Outro dia, o Nei publicou no seu blog, disponível aqui, um post chamado "Nada a Desejar". Muito bom post, me lembrou de algumas coisas. As coisas que me vieram a mente pouco têm a ver com o post do Nei, mas sabe quando uma coisa puxa outra que puxa outra, num fluxo? Pois é. Me lembrei d'Os Maias, de Eça de Queiroz. Mais especificamente de seu epílogo, o final. Sempre amei essa cena. Me lembro (em termos gerais) de cabeça, mas peguei o livro na estante, para não cometer nenhuma impropriedade. Passada toda a tragédia, os amigos Ega e Carlos Eduardo caminham pela cidade, refletindo sobre a vida, e concordam em ter encontrado a teoria definitiva sobre a vida. Recortei o principal para vocês; vale a pena ler:
Nada desejar e nada recear... Não se abandonar a uma esperança - nem a um desapontamento. Tudo aceitar, o que vem e o que foge, com a tranquilidade com que se acolhem as naturais mudanças de dias agrestes e de dias suaves. E, nesta placidez, deixar esse pedaço de matéria organizada, que se chama o Eu, ir-se deteriorando e decompondo até reentrar e se perder no infinito Universo... Sobretudo não ter apetites. E, mais que tudo, não ter contrariedades.
[...] Do que ele principalmente se convencera, nesses estreitos anos de vida, era da inutilidade do todo o esforço. Não valia a pena dar um passo para alcançar coisa alguma na terra - porque tudo se resolve, como já ensinara o sábio do Eclesiastes, em desilusão e poeira.
- Se me dissessem que ali em baixo estava uma fortuna, à minha espera, para ser minha se eu para lá corresse, eu não apressava o passo... Não! Não saia deste passinho lento, prudente, correcto, seguro, que é o único que se deve ter na vida.
[...] E ambos retardaram o passo, descendo para a rampa de Santos, como se aquele fosse em verdade o caminho da vida, onde eles, certos de só encontrar ao fim desilusão e poeira, não devessem jamais avançar senão com lentidão e desdém.
[...] Então Carlos, até aí esquecido em memórias do passado e síntese da existência, pareceu ter inesperadamente consciência da noite que caíra, dos candeeiros acesos. A um bico de gás tirou o relógio. Eram seis e um quarto!

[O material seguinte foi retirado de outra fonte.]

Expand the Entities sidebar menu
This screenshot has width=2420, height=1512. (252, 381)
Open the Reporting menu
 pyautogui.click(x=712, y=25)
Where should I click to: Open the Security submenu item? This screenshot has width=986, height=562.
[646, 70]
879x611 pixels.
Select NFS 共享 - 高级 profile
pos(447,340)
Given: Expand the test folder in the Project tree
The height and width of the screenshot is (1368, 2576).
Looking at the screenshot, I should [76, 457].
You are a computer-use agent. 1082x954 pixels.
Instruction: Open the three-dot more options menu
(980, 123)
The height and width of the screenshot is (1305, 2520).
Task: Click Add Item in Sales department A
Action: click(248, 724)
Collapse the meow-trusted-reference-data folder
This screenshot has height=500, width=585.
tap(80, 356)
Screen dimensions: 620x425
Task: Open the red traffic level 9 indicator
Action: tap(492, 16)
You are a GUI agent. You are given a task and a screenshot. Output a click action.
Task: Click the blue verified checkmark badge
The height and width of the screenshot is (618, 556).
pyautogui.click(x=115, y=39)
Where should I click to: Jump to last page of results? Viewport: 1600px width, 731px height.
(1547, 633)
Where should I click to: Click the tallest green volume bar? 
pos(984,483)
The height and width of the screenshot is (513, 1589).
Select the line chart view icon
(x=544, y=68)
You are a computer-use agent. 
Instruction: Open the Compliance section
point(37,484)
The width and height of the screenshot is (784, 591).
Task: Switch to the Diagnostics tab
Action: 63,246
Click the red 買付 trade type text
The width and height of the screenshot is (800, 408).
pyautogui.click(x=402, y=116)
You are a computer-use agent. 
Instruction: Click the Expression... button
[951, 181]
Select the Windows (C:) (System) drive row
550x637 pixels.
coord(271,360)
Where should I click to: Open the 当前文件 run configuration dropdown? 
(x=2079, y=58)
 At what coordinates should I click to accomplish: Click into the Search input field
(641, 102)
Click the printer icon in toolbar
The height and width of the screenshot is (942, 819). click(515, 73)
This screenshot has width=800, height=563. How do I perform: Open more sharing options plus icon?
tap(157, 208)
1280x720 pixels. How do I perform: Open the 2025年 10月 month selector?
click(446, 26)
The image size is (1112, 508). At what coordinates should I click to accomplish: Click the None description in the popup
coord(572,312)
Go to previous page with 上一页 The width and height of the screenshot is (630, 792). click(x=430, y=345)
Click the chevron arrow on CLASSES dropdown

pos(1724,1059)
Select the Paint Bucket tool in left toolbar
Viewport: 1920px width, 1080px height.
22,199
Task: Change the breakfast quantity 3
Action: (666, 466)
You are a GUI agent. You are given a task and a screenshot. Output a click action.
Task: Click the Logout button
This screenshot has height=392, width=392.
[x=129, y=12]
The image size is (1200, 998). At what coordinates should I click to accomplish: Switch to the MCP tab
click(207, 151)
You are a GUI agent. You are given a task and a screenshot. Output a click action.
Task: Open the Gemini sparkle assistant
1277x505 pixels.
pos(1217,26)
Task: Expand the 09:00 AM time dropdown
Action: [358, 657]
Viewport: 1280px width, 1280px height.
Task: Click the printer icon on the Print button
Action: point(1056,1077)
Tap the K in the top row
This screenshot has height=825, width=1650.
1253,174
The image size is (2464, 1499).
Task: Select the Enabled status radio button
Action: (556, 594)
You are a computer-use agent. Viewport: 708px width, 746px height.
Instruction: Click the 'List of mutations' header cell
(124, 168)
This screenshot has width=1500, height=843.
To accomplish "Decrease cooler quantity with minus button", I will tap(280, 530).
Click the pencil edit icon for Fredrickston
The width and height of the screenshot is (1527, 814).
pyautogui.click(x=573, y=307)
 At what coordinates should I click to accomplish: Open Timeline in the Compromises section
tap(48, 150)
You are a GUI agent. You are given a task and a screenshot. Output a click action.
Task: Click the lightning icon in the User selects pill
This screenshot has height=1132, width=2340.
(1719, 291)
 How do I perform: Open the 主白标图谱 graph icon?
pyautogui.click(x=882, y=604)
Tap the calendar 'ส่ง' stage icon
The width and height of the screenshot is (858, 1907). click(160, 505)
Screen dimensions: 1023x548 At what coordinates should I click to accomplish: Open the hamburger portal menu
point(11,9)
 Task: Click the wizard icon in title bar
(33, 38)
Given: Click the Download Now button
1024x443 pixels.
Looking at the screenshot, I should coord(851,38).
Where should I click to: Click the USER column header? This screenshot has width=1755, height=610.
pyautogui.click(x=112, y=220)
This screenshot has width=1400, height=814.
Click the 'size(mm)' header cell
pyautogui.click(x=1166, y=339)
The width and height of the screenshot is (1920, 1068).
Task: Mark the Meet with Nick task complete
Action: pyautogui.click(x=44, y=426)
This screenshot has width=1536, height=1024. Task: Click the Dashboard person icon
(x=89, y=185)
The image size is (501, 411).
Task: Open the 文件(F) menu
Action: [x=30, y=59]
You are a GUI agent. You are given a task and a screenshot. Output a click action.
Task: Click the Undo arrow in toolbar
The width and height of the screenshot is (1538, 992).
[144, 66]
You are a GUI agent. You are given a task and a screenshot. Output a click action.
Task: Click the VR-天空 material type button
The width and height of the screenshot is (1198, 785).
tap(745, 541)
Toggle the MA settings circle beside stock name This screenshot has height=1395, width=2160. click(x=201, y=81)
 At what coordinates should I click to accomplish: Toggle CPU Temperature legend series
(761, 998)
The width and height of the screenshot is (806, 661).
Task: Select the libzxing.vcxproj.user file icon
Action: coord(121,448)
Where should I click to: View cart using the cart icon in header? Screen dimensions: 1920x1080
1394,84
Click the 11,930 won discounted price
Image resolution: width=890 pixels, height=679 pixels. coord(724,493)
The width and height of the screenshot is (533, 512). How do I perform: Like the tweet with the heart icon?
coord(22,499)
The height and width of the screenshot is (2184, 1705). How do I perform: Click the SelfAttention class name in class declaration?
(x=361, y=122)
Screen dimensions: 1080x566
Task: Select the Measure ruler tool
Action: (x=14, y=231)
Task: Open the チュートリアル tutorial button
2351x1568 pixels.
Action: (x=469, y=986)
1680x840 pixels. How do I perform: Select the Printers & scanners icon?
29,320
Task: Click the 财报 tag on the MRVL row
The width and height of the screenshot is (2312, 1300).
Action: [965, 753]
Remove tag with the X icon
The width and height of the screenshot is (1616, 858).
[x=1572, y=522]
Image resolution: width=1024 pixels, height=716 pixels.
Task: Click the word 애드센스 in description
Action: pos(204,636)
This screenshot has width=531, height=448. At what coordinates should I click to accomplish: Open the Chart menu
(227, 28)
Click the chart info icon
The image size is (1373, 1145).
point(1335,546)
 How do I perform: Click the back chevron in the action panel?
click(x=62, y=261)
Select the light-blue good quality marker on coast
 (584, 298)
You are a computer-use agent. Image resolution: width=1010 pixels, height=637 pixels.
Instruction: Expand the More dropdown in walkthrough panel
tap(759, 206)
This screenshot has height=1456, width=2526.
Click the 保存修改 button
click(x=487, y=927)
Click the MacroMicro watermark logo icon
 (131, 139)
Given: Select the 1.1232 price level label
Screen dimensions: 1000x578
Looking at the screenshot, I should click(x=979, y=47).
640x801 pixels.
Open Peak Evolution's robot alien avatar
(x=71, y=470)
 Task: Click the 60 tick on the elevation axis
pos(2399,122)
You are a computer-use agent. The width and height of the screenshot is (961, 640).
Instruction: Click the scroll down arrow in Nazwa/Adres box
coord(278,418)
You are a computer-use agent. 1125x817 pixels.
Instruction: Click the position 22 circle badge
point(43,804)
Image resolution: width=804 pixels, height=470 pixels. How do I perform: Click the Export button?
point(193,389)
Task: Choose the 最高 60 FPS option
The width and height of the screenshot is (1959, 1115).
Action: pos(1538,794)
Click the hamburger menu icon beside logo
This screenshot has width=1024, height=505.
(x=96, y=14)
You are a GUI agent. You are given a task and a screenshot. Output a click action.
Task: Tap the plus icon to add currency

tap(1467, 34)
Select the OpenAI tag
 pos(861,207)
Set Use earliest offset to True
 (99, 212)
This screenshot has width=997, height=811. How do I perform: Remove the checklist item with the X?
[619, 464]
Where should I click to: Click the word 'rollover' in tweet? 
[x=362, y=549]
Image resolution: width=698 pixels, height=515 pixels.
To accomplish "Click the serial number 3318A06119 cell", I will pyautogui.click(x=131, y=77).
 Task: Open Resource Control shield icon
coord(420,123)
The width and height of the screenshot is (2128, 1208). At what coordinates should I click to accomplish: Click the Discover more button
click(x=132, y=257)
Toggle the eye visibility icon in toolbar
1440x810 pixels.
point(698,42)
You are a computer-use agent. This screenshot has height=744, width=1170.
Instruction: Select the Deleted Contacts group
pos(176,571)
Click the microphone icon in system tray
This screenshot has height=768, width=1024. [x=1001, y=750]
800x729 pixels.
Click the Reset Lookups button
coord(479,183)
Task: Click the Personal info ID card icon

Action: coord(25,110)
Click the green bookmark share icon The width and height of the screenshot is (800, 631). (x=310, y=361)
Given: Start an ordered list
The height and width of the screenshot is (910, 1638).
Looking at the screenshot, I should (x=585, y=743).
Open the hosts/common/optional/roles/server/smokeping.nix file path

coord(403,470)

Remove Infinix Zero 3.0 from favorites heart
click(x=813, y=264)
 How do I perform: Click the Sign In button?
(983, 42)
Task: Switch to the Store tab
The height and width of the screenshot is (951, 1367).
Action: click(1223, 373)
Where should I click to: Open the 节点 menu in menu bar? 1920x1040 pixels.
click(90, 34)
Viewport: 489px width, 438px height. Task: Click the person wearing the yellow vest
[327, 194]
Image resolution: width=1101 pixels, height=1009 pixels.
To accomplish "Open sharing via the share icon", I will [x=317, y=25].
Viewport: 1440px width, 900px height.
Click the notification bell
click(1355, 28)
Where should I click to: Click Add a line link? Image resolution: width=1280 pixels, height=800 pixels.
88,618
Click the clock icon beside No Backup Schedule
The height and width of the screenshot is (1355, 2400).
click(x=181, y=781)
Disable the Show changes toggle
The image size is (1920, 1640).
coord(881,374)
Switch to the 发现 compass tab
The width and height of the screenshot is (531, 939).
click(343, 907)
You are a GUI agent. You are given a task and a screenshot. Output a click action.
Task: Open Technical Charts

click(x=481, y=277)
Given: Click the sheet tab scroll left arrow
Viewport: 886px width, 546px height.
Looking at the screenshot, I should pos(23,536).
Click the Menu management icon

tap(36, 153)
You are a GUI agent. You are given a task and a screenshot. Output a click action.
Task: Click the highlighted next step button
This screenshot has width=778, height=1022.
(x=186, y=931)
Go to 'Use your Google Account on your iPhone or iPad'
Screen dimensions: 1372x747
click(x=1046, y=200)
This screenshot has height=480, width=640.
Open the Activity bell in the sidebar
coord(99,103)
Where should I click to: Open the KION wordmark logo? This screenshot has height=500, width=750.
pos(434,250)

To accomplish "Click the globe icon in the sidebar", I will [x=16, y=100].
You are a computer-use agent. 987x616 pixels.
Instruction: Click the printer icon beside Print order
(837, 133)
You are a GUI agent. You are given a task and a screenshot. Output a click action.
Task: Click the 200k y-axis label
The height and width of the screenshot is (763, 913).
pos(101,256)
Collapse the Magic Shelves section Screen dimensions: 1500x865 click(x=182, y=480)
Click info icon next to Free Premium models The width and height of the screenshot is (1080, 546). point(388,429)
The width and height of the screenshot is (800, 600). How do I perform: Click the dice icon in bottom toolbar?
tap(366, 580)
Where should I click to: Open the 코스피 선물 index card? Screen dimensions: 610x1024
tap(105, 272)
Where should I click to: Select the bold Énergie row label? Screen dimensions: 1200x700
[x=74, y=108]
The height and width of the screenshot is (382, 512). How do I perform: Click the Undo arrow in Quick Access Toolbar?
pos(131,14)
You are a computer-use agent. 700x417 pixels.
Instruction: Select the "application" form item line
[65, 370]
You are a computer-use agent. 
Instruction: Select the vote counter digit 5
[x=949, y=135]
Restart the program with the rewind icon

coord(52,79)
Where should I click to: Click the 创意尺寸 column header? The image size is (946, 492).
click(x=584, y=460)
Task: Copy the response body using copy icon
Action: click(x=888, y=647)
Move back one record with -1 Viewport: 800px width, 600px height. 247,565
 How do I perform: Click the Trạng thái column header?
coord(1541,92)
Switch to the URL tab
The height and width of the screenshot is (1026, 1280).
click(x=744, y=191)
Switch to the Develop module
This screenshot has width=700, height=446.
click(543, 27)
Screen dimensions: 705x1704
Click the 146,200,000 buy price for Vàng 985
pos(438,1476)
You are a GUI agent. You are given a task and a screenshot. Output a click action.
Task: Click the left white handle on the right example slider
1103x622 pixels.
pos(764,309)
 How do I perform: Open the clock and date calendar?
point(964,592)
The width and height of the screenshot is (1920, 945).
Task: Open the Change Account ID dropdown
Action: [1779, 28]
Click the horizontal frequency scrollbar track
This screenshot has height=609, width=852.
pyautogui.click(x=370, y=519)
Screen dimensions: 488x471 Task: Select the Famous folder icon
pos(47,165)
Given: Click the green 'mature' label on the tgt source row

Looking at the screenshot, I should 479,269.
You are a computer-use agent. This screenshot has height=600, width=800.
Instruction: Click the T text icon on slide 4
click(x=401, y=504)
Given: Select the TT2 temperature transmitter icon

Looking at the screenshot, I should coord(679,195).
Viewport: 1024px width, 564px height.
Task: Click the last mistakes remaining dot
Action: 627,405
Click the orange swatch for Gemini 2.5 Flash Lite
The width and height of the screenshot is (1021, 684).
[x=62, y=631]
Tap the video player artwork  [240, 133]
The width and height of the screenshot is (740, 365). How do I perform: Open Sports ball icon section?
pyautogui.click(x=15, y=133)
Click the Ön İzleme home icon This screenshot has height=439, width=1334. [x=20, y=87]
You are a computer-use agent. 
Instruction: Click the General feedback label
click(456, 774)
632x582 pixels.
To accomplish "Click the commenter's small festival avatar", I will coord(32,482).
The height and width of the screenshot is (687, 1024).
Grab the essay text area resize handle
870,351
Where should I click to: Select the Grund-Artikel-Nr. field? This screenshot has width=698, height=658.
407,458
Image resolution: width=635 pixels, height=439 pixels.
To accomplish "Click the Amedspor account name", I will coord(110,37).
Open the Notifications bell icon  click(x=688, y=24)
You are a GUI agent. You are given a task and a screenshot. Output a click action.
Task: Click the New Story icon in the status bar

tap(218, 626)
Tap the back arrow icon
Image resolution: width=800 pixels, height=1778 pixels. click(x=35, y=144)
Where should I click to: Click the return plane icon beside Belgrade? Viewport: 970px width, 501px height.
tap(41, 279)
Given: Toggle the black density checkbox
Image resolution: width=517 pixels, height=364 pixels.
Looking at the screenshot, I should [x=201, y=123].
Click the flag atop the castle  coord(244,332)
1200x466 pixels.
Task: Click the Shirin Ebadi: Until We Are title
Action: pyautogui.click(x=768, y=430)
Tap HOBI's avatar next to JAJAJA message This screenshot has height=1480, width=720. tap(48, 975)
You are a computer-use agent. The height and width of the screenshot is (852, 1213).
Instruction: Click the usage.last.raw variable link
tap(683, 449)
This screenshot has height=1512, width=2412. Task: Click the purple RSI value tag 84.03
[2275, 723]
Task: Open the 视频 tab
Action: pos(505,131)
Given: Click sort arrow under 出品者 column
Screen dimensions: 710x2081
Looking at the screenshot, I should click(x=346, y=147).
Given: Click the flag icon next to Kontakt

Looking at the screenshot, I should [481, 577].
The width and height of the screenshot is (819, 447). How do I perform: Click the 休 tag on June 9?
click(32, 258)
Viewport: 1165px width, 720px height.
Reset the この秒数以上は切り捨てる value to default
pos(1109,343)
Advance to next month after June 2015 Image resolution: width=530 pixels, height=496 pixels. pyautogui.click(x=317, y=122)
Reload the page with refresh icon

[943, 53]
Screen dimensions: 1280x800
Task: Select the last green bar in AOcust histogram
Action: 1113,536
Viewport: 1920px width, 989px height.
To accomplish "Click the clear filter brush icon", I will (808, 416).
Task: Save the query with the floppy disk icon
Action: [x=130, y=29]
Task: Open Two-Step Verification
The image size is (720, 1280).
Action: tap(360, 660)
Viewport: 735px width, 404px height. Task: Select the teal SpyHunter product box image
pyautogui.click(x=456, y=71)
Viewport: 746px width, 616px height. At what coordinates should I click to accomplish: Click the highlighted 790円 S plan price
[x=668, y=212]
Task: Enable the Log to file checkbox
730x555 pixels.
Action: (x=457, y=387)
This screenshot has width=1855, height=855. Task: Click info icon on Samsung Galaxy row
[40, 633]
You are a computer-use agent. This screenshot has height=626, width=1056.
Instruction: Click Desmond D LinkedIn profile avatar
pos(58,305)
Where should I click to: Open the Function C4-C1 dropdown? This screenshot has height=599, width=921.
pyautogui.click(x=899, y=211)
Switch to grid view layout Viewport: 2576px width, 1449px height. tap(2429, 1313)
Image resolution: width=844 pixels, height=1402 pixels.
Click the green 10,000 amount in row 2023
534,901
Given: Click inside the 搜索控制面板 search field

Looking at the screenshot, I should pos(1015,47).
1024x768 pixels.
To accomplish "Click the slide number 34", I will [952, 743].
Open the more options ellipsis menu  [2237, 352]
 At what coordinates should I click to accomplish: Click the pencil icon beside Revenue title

- Oh, diabo! [...] Não aparecer por aí uma tipóia!...
- Espera! exclamou Ega. Lá vem um "Americano", ainda o apanhamos.
- Ainda o apanhamos!
Os dois amigos lançaram o passo, largamente. E Carlos, que arrojara o charuto, ia dizendo na aragem fina e fria que lhes cortava a face:
- Ao menos assentamos a teoria definitiva da existência. Com efeito, não vale a pena fazer um esforço, correr com ânsia para coisa alguma...
Ega, ao lado, ajuntava, ofegante, atirando as pernas magras:
- Nem para o amor, nem para a gloria, nem para o dinheiro, nem para o poder...
A lanterna vermelha do "Americano", ao longe, no escuro, parara. E foi em Carlos e em João da Ega uma esperança, outro esforço:
- Ainda o apanhamos!
- Ainda o apanhamos!
De novo a lanterna deslizou, e fugiu. Então, para apanhar o "Americano", os dois amigos romperam a correr desesperadamente pela rampa de Santos e pelo Aterro, sob a primeira claridade do luar que subia.
É triste e é bonito. Da vida nada a desejar, pois só há desilução e poeira. Me lembrei agora de Zeca Pagodinho e seu "deixa a vida me levar". Acho que é o mesmo pensamento. O mais interessante do trecho é que os personagens fazem o oposto daquilo que advogam na filosofia. Enquanto dizem não valer a pena correr por nada nessa vida, lançam-se correndo desesperados atrás do "americano", o trem. É o recado de Eça de que há coisas, sim, pelas quais se vale correr.
Eu acho essa passagem extremamente bonita, mas não concordo inteiramente com ela (não preciso concordar, para admirar). Acho sim, que a vida é mais leve quando nada esperamos ou desejamos, mas, assim como Carlos e Ega que correm atrás do trem, também há coisas com as quais devemos continuar desejando. Eu diria que, no fim, além de desilusão e poeira, ao menos restam belas palavras, como a poesia de Eça. Como sabemos, a beleza de belas palavras é a única coisa que tenta competir com a beleza das mulheres.